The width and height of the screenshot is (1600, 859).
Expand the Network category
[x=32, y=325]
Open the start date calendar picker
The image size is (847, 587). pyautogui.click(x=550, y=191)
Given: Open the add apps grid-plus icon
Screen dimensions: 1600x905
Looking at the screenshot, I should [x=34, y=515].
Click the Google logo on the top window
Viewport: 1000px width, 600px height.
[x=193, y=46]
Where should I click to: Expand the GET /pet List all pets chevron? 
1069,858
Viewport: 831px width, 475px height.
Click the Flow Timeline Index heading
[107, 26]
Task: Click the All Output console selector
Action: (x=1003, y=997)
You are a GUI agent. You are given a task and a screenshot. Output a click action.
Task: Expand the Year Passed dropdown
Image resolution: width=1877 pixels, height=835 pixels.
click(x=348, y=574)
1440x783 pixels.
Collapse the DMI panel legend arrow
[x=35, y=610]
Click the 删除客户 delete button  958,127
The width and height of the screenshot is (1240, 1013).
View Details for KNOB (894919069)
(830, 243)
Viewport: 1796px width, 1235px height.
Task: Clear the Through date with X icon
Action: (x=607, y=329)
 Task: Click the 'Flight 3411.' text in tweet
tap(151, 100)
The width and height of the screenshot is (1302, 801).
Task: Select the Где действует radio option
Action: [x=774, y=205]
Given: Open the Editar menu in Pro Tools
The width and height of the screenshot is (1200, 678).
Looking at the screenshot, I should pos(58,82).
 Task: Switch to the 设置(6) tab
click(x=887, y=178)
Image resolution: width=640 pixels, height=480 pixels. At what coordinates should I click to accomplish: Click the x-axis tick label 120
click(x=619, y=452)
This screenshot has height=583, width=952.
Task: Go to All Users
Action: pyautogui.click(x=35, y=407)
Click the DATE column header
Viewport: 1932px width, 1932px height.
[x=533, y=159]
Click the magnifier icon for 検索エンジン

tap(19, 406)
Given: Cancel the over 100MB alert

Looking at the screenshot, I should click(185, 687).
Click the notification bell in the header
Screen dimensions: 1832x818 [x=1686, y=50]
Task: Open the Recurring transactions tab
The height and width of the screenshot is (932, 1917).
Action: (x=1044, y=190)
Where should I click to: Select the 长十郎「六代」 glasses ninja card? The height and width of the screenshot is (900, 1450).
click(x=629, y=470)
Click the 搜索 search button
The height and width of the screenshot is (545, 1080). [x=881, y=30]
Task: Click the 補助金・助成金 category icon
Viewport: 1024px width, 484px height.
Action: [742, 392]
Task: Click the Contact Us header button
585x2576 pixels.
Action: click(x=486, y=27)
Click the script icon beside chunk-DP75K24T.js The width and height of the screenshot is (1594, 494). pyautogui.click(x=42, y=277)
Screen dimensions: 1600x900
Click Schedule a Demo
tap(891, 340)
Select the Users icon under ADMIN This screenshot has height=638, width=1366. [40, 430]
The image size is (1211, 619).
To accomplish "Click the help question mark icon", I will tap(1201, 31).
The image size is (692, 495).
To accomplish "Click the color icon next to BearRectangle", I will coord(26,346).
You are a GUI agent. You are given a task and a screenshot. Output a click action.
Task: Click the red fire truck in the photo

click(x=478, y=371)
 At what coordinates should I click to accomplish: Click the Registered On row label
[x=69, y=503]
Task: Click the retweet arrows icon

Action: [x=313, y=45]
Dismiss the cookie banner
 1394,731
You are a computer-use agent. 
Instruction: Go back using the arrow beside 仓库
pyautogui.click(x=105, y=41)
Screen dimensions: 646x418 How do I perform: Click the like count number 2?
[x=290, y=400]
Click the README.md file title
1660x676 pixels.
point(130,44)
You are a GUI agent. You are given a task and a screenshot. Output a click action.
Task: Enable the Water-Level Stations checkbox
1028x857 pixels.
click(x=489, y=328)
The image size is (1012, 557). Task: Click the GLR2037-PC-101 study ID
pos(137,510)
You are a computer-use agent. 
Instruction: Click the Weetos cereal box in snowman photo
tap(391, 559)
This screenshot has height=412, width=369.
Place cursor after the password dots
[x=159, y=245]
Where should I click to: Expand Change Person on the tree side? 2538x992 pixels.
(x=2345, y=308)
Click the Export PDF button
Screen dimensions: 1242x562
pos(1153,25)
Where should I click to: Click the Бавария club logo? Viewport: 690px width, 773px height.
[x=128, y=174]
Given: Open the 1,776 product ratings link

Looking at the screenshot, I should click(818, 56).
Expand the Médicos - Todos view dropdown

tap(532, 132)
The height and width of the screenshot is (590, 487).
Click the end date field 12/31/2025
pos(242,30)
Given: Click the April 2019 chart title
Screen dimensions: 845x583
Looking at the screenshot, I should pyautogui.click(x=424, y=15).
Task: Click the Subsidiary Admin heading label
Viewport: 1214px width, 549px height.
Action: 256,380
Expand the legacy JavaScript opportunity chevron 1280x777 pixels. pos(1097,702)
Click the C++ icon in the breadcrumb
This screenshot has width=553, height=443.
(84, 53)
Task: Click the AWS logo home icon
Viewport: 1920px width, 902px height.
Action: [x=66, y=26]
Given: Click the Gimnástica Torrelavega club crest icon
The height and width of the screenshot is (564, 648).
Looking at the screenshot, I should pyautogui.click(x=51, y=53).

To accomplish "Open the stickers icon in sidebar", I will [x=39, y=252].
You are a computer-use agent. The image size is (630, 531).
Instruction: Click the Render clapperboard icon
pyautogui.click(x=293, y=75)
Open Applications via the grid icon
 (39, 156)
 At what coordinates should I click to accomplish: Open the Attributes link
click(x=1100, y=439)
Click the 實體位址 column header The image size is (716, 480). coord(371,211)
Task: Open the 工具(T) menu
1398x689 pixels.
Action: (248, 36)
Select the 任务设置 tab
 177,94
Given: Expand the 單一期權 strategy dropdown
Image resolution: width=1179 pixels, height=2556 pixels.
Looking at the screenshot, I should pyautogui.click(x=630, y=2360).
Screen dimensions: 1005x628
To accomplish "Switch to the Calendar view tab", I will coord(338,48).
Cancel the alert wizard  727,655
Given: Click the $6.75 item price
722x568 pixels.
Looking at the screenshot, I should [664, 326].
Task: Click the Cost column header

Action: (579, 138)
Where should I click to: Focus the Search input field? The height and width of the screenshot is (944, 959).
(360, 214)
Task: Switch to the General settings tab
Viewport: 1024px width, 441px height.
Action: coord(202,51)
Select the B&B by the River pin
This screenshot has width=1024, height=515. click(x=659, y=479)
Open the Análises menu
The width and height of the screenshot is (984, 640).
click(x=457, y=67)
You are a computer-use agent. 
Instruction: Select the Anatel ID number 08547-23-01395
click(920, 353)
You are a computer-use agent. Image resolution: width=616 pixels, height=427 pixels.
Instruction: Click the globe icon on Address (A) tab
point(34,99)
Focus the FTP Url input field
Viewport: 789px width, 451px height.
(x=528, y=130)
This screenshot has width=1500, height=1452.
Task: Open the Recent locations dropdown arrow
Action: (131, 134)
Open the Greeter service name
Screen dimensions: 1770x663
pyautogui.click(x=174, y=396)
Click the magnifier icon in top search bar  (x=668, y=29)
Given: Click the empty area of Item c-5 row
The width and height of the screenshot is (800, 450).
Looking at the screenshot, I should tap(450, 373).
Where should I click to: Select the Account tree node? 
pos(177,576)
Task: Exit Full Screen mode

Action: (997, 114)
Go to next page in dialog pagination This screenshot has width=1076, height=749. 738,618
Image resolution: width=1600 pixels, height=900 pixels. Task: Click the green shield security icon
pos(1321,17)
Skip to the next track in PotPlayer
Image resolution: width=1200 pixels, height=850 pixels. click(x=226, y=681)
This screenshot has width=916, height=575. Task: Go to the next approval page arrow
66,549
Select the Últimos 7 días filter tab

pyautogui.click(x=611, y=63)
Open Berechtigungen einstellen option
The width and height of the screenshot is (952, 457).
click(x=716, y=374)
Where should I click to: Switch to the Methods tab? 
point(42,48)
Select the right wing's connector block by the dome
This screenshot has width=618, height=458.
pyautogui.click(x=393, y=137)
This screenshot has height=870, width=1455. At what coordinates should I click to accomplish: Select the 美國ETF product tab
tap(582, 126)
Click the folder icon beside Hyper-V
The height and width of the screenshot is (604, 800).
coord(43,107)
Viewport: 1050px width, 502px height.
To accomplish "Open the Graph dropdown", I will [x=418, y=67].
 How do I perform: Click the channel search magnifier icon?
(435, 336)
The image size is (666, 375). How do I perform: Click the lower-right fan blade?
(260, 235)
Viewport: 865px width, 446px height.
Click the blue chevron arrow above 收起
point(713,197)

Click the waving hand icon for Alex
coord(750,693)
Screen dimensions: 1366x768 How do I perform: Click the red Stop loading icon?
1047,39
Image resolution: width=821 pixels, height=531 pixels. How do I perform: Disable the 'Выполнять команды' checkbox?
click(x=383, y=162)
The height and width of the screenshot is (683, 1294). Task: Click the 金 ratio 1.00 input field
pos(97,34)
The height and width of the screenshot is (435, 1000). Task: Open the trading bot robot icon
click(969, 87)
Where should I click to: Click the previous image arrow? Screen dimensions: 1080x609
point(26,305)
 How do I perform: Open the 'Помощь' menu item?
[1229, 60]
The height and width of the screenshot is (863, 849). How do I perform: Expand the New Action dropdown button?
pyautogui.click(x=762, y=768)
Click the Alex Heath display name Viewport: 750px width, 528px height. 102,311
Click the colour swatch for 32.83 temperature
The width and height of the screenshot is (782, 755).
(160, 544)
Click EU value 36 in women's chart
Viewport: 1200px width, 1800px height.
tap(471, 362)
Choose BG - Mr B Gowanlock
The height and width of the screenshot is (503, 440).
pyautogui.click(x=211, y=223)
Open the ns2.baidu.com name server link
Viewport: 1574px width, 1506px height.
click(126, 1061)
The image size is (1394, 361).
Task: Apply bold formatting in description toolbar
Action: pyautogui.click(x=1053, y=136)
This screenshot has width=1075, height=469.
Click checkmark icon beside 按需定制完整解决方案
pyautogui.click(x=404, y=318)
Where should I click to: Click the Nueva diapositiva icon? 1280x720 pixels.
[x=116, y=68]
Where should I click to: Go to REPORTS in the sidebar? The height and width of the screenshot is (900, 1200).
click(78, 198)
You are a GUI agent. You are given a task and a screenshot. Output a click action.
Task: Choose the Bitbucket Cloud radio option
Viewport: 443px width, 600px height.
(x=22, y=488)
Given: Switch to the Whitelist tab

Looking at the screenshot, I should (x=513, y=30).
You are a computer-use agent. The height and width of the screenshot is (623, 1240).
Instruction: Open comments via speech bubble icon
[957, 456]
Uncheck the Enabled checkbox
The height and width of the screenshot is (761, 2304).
----
#### WORK INSTRUCTION
Repeat exactly the lines from the line containing "The width and height of the screenshot is (782, 755)." through the end of the listing above; both boundary lines are part of the output.

#### EXERCISE ANSWER
The width and height of the screenshot is (782, 755).
(160, 544)
Click EU value 36 in women's chart
Viewport: 1200px width, 1800px height.
tap(471, 362)
Choose BG - Mr B Gowanlock
The height and width of the screenshot is (503, 440).
pyautogui.click(x=211, y=223)
Open the ns2.baidu.com name server link
Viewport: 1574px width, 1506px height.
click(126, 1061)
The image size is (1394, 361).
Task: Apply bold formatting in description toolbar
Action: pyautogui.click(x=1053, y=136)
This screenshot has width=1075, height=469.
Click checkmark icon beside 按需定制完整解决方案
pyautogui.click(x=404, y=318)
Where should I click to: Click the Nueva diapositiva icon? 1280x720 pixels.
[x=116, y=68]
Where should I click to: Go to REPORTS in the sidebar? The height and width of the screenshot is (900, 1200).
click(78, 198)
You are a GUI agent. You are given a task and a screenshot. Output a click action.
Task: Choose the Bitbucket Cloud radio option
Viewport: 443px width, 600px height.
(x=22, y=488)
Given: Switch to the Whitelist tab

Looking at the screenshot, I should (x=513, y=30).
You are a computer-use agent. The height and width of the screenshot is (623, 1240).
Instruction: Open comments via speech bubble icon
[957, 456]
Uncheck the Enabled checkbox
The height and width of the screenshot is (761, 2304).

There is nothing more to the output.